** begin **

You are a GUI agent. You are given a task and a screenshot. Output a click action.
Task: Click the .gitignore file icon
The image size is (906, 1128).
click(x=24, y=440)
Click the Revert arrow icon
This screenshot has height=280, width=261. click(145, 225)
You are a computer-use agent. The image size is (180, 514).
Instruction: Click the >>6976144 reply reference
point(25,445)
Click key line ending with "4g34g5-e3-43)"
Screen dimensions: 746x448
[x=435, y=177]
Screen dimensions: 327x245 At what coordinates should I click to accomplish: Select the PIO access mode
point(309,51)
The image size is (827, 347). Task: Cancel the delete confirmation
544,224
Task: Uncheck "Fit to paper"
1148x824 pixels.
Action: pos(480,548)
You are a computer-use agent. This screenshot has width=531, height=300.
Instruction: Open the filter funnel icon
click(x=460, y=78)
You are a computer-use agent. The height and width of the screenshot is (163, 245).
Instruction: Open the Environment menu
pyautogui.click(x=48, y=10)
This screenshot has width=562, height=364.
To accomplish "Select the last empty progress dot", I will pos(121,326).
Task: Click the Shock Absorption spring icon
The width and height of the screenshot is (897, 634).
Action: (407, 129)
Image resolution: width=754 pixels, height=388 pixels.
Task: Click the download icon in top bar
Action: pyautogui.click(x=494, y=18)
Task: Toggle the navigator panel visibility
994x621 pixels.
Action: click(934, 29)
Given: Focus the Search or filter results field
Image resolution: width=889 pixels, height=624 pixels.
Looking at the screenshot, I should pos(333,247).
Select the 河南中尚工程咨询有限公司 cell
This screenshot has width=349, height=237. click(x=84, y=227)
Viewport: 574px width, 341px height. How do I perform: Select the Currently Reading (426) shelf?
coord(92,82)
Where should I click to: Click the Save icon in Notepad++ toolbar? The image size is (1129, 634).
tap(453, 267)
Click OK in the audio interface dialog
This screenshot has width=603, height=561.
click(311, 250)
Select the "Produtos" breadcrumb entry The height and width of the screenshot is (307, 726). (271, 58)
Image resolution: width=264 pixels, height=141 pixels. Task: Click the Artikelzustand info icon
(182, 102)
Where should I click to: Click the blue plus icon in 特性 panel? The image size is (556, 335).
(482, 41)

** end **

Goal:
Write out the stretch of lines above, from the line containing "Task: Click the Shock Absorption spring icon" through the line containing "coord(92,82)", character for character.

Written response:
Task: Click the Shock Absorption spring icon
The width and height of the screenshot is (897, 634).
Action: (407, 129)
Image resolution: width=754 pixels, height=388 pixels.
Task: Click the download icon in top bar
Action: pyautogui.click(x=494, y=18)
Task: Toggle the navigator panel visibility
994x621 pixels.
Action: click(934, 29)
Given: Focus the Search or filter results field
Image resolution: width=889 pixels, height=624 pixels.
Looking at the screenshot, I should pos(333,247).
Select the 河南中尚工程咨询有限公司 cell
This screenshot has width=349, height=237. click(x=84, y=227)
Viewport: 574px width, 341px height. How do I perform: Select the Currently Reading (426) shelf?
coord(92,82)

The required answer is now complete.